Luckey’s responsibility to generate a personnel and equipment accountability report for Army senior leadership was hindered by the fact that the individual specialty units had returned to their functional commands in the U.S. and were not required under the current system to submit status reports to the one-star general.
“I was not about to go ask 12 different organizations to give me their head count,” Luckey said. Instead, he directed the one-star general to be accountable, “and I directed every other command, the functional commands, to support her.” Luckey has begun to formulate some ideas to strengthen regional command authorities and relationships so commanders like the one-star general in the Caribbean can support senior leadership’s requirements more efficiently.
Recruit From Within
Meeting the needs of the Total Army also means upping the Reserve’s game by recruiting the right talent in emerging capabilities that are also the focus of the nation’s adversaries.
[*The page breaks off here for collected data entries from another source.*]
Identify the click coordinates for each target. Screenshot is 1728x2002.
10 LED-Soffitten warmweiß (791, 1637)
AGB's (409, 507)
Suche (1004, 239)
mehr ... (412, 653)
One of the most visible signs of that effort was the January redesignation of the U.S. Army Reserve 75th Training Command in Houston as the U.S. Army Reserve 75th Innovation Command. The organization’s mission is being refined to “help the Army Reserve think through and operationalize” the search for talent and also support the U.S. Army Futures Command as its requirements emerge.
“This will help leverage or reach into primarily the private sector, but other nonmilitary public sectors as well, to either in many cases retain and in other cases actually recruit the best talent in America when it comes to what I call digital things,” Luckey said.
A selection of forces has since been located in some of 15 newly authorized billets in places like Mountain View, Calif., and Cambridge, Mass., where professionals working in high-tech areas like cyber and artificial intelligence can continue to hone their skills in the civilian world and fall under a regional readiness division. Having Army Reserve soldiers in high-tech industries enables access to professionals who may want to serve in uniform. The new billets also enable the Army Reserve to recruit from within its own ranks. For example, Luckey suggested that a soldier who is in a military police unit, and as a civilian works in the high-tech industry, could be recruited to switch to an assignment in a cyber unit.
“But the next turn of the screw is not just to retain soldiers that are in the Army Reserve and bring them into that sort of niche. It’s also to go out there and find new ones and recruit them in, and that’s a word-of-mouth thing in that industry,” Luckey said.